Wherever a line of the records contains "Mute", copy that line.

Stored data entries
---*---

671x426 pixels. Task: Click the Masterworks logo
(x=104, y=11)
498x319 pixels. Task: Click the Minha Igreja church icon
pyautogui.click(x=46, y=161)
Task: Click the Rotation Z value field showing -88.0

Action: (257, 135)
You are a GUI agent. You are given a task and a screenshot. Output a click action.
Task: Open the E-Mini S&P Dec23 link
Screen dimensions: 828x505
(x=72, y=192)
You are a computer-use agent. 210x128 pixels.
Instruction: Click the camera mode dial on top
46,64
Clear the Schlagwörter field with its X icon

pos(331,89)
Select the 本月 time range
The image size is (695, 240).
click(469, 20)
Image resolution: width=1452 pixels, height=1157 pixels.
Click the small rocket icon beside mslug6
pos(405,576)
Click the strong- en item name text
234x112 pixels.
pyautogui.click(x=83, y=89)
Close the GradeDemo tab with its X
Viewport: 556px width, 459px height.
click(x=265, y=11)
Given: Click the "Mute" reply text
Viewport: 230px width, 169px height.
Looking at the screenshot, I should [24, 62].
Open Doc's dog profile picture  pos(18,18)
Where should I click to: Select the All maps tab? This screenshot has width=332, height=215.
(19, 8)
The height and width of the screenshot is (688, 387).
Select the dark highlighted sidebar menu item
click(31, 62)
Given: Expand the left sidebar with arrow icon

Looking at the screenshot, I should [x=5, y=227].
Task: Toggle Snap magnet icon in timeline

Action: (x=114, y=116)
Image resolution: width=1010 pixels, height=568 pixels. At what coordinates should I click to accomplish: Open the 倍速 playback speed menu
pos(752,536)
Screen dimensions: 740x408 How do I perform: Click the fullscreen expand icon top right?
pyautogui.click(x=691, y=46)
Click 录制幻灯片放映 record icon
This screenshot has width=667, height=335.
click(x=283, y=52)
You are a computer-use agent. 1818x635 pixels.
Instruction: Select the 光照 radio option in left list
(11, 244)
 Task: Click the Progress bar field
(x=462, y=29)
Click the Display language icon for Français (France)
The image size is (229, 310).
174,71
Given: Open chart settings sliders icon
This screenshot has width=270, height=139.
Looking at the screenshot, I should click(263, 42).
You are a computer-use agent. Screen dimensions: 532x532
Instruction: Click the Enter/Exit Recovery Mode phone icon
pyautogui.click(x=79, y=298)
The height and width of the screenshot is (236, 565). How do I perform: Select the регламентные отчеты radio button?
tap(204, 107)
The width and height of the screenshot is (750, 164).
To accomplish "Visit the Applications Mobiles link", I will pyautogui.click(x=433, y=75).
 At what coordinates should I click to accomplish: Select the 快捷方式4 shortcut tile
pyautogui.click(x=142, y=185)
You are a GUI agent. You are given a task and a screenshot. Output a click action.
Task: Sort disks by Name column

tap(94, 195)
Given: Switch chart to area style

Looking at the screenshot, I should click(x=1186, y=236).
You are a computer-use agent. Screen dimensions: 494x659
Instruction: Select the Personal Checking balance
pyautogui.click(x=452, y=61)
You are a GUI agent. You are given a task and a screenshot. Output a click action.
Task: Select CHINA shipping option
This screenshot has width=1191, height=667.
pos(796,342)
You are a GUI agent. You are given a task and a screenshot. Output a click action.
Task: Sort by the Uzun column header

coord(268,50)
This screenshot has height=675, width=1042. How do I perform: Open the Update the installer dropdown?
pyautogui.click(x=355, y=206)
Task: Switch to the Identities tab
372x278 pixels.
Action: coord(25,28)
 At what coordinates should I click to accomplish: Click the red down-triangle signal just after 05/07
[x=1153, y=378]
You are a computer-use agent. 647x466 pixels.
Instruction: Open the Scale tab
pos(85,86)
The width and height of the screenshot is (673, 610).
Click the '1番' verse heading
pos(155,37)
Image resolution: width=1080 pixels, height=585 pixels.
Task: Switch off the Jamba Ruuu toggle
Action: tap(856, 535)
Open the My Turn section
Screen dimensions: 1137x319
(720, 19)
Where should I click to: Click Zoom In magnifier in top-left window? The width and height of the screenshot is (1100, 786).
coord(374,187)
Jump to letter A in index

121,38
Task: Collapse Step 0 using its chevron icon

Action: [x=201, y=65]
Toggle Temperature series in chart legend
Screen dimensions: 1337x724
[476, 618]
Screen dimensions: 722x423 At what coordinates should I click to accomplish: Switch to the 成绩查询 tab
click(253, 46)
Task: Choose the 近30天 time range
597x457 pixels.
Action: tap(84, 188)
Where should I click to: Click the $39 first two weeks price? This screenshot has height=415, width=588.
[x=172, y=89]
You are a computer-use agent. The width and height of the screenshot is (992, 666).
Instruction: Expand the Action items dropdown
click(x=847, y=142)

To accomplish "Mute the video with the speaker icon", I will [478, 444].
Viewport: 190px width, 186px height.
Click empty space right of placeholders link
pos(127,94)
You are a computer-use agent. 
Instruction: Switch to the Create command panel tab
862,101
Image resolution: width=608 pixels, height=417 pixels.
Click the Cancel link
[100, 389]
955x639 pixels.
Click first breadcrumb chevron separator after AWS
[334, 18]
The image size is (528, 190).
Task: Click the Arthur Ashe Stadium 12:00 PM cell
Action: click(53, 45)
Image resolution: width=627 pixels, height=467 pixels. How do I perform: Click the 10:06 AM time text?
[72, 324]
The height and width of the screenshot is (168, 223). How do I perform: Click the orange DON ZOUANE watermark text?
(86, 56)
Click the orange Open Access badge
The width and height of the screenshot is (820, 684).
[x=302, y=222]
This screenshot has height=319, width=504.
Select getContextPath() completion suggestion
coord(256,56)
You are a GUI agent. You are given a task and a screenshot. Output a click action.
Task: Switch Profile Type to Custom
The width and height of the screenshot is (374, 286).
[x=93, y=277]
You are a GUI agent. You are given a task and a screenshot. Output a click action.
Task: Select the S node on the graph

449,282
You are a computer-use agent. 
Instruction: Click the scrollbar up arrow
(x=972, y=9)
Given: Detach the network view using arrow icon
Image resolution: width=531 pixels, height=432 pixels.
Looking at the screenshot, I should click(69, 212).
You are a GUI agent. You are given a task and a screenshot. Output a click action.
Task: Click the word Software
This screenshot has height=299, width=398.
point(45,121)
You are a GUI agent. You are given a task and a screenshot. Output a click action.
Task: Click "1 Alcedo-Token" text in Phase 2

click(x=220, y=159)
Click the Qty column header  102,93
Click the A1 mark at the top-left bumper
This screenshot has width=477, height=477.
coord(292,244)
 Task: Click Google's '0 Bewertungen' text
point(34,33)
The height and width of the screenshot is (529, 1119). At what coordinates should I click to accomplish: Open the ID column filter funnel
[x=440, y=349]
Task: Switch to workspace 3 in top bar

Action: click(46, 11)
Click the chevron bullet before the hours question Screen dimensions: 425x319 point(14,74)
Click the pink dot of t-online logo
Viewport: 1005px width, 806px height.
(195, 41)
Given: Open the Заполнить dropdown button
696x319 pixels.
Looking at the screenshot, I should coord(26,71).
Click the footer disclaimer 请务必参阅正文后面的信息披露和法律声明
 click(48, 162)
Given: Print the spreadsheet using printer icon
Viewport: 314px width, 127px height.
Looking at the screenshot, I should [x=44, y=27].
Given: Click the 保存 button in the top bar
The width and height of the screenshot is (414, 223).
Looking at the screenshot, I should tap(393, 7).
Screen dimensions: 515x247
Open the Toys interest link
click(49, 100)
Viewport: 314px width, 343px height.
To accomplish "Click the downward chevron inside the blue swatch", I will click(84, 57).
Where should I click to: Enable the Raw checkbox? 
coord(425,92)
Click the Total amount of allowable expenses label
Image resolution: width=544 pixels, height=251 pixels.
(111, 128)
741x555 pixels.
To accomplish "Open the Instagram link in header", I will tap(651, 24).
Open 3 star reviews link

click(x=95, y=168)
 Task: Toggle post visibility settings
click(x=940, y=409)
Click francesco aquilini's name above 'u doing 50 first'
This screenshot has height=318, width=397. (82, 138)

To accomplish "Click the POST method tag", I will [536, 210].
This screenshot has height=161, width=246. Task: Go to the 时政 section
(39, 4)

---*---

## Your solution:
Given: Click the "Mute" reply text
To accomplish "Mute the video with the speaker icon", I will [478, 444].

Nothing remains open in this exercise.